Save your answer to a file named hw4q2.s.
Problem reproduced here for ease of reference.
Implement the following C code in MIPS, assuming that set_array is the first function called:
int i; void set_array(int num){ int array[10]; for (i=0; i<10; i++){ array[i] = compare(num, i); } } int compare(int a, int b){ if (sub(a, b) >= 0) return 1; else return 0; } int sub (int a, int b) { return a-b; } |
Be sure to handle the stack pointer appropriately. The Array declared in set_array is allocated on the stack, and i corresponds to $s0. Draw the status of the stack before calling set_array and during each function call. Indicate the names of registers and variables stored on the stack and mark the location of $sp.

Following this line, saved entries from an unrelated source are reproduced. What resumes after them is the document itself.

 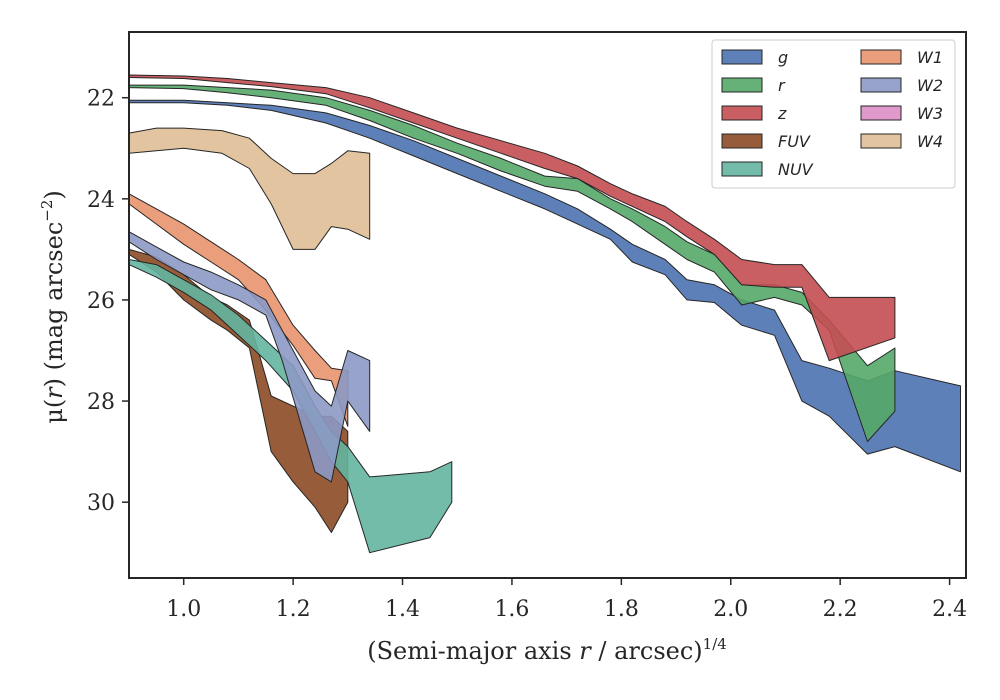 I want to click on x-tick-label: 1.4, so click(x=402, y=610).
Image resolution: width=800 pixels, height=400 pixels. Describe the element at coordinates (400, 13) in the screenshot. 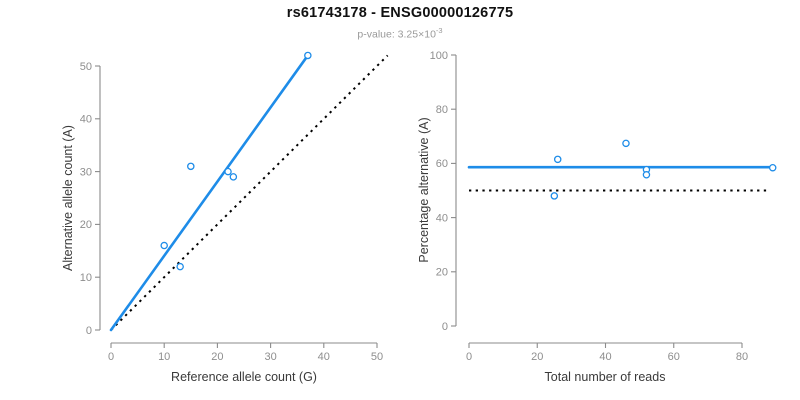

I see `plot-title: rs61743178 - ENSG00000126775` at that location.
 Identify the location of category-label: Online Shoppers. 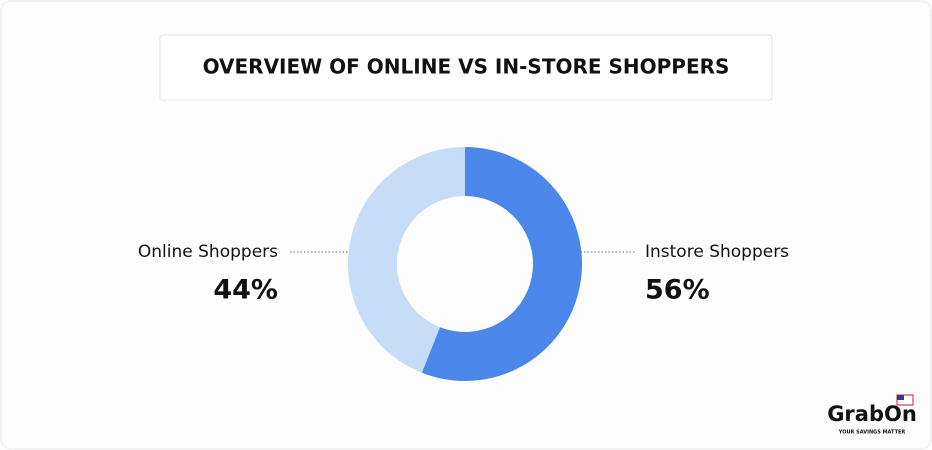
(208, 252).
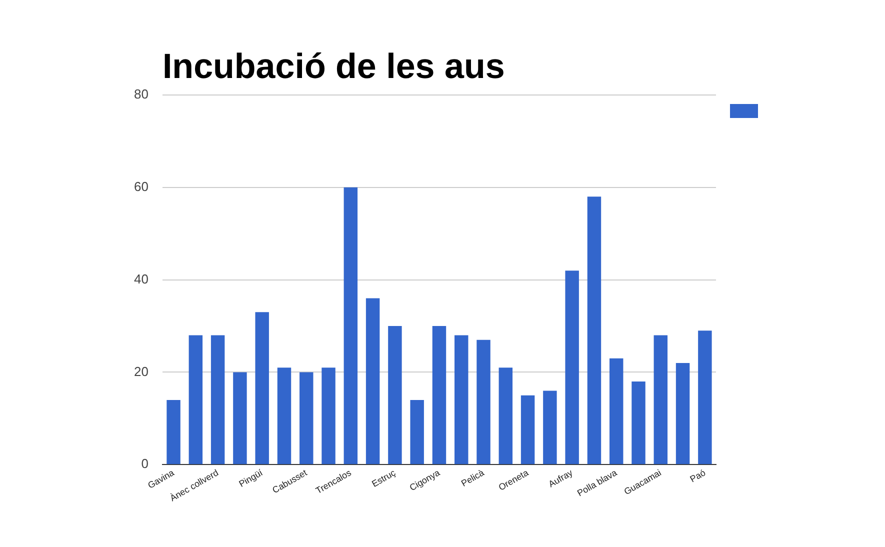 The width and height of the screenshot is (885, 547). I want to click on y-tick-label: 80, so click(141, 94).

NOTE: I removed all references to $fp that are seen in the book for this problem. Since we did not cover the $fp register in lecture, using $fp is optional for this problem
Write the following VectorSum function as a MIPS procedure call:
struct vector { int x; int y; }; void VectorSum(struct vector* vp, struct vector** vectors, int len) { ... } |
The function VectorSum takes an array of pointers to struct vector and calculates the sum of all vectors. The sum of two vectors (x1,y1) and (x2,y2) is simply (x1+x2, y1+y2). The resulting vector should be stored in the struct vector pointed to by vp.

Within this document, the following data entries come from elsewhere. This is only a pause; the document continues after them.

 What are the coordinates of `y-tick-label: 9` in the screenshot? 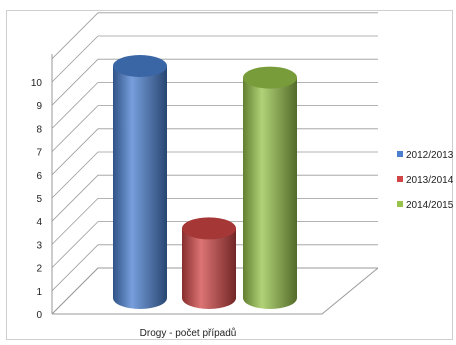 It's located at (39, 106).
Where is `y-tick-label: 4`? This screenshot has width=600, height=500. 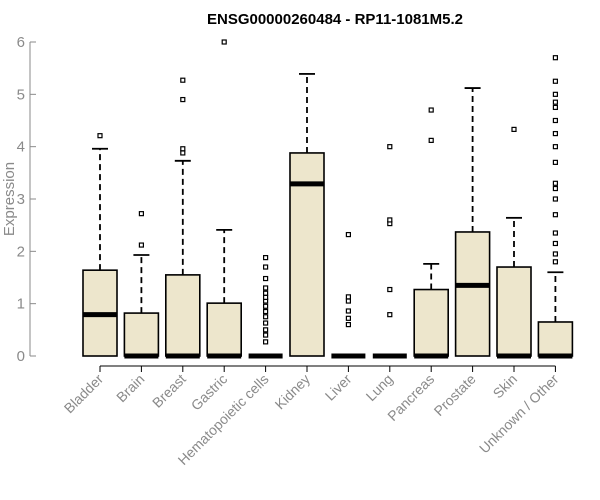 y-tick-label: 4 is located at coordinates (21, 148).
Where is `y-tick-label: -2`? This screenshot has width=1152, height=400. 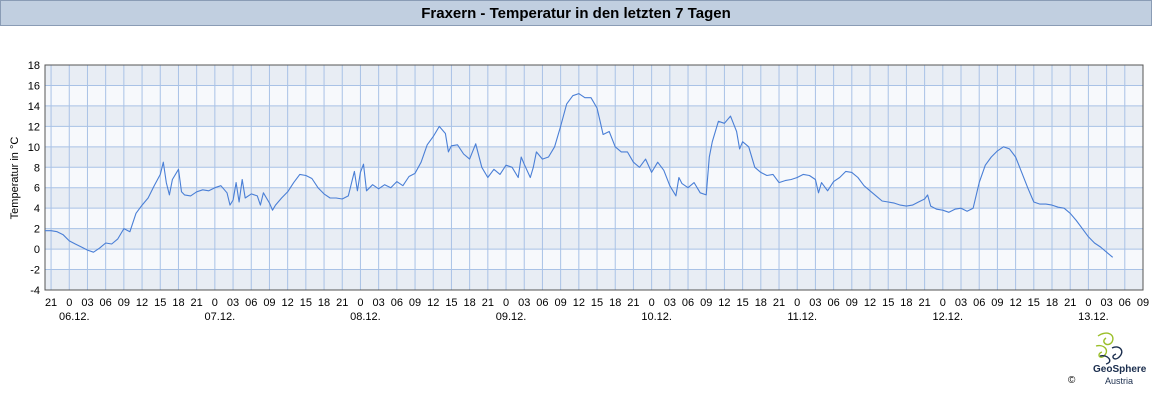 y-tick-label: -2 is located at coordinates (35, 271).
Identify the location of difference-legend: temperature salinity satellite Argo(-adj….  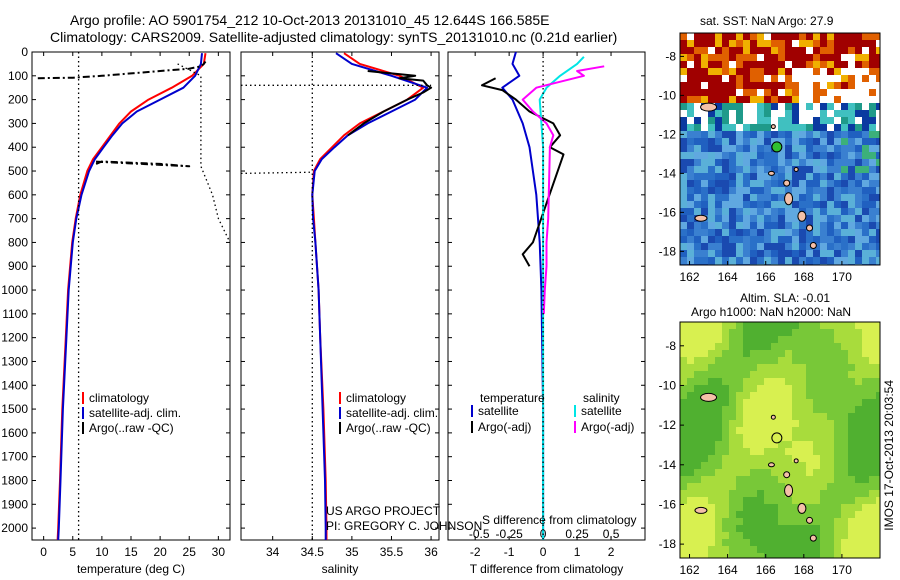
(552, 412).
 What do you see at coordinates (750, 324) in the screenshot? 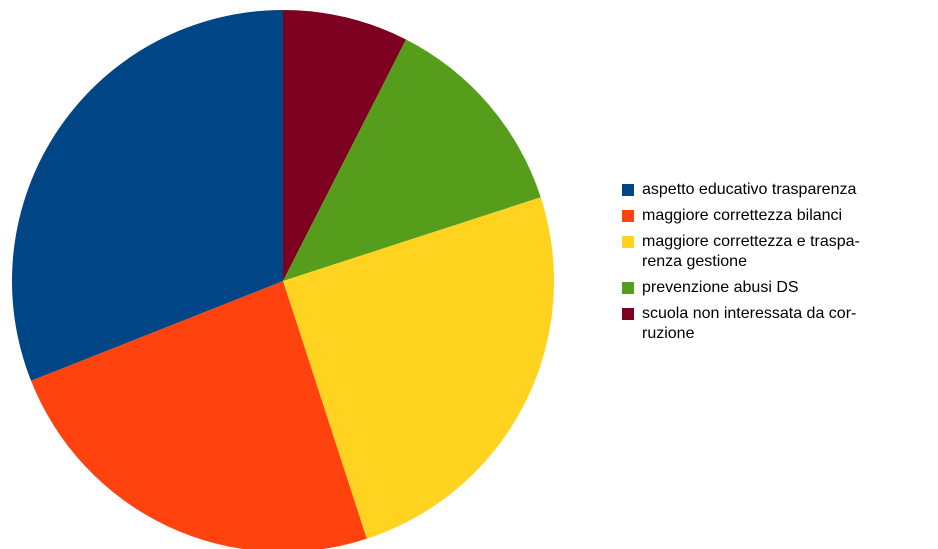
I see `legend-label: scuola non interessata da cor- ruzione` at bounding box center [750, 324].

You can assume the integer x is stored at lower memory address than y. Therefore, if the address of a struct vector is at 0x50000, than the member x is located at 0x50000, and the member y is located at 0x50004.
Save your answer to a file named hw4q3.s.

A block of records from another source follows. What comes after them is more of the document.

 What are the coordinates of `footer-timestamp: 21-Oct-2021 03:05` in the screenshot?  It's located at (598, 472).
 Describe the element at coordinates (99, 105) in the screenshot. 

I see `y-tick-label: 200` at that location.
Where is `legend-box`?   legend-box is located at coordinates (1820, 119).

Write two recursive MIPS functions: one called insert and one called print, that will insert a value into and print the contents of, respectively, the sorted linked list set up in hw4q4.s. The skeleton code follows:
.data L9: .word 9 0 L8: .word 8 L9 L7: .word 7 L8 L6: .word 6 L7 L4: .word 4 L6 L3: .word 3 L4 L2: .word 2 L3 L1: .word 1 L2 L0: .word 0 L1 L5: .word 5 0 .text main: la $a0 L0 la $a1 L5 move $s0 $a0 jal insert move $a0 $v0 jal print addiu $v0 $zero 10 syscall insert: print: |
(also contained in hw4q4.s)
Especially for insert, you'd probably do yourself a big favor by writing a bit of C code first. A correctly working program will print "0123456789" (Note the lack of punctuation or newlines). No, changing around the structure of the defined linked list, while somewhat clever, will not get you credit for this problem - we want to see functioning MIPS code! (and don't hard code the solution to just work for inserting a node containing 5!)
Translate the following MIPS instructions (which copies a string from $s0 to $s1) to their corresponing number represtations:
1 main: addiu $t0 $zero 0 2 loop: addu $t1 $s1 $t0 3 addu $t2 $s2 $t0 4 lb $t3 0($t1) 5 sb $t3 0($t2) 6 addiu $t0 $t0 1 7 bne $t3 $zero loop |
Also included is hw4q5.txt. There a section for each line number which is labeled according to the line number and instruction text. In each section, include the binary representation of the instruction, with spaces demarcating the logical divisions in the instruction. Also include a list of what the names of the different parts of the instruction are followed by the decimal value contained in that section. For example, if this was the line of code I was translating:
1 main: add $t7 $t8 $t9 |
Then this would be my answer for that line:
================================ 1 main: add $t7 $t8 $t9 ================================ 000000 11000 11001 01111 00000 100000 Type: R op: 0 rs: 24 rt: 25 rd: 15 shamt: 0 funct: 32 |
Self modifying code! Don't worry, this example won't totally blow your mind:
.data array: .word 0 0 0 0 0 0 0 0 0 0 .text main: la $s0 array loop: addiu $a0 $zero 10 beq $a0 $zero Exit addiu $a0 $a0 -1 jal morph addu $t0 $s0 $v0 sw $v0 0($t0) j loop Exit: addiu $v0 $zero 10 syscall morph: sll $v0 $a0 2 la $t0 loop lw $t1 0($t0) addiu $t1 $t1 -1 sw $t1 0($t0) jr $ra |
(also contained in hw4q6.s)
For this problem explain what lines accomplish the self modification (and how), what the effect of the modification is, and what the overall behavior of the program is. Place your answers in hw4q6.txt.
NOTE: The MARS simulator has a bug in it that does not allow for self modifying code. If we can fix this we will, but for now, try to run through the code mentally.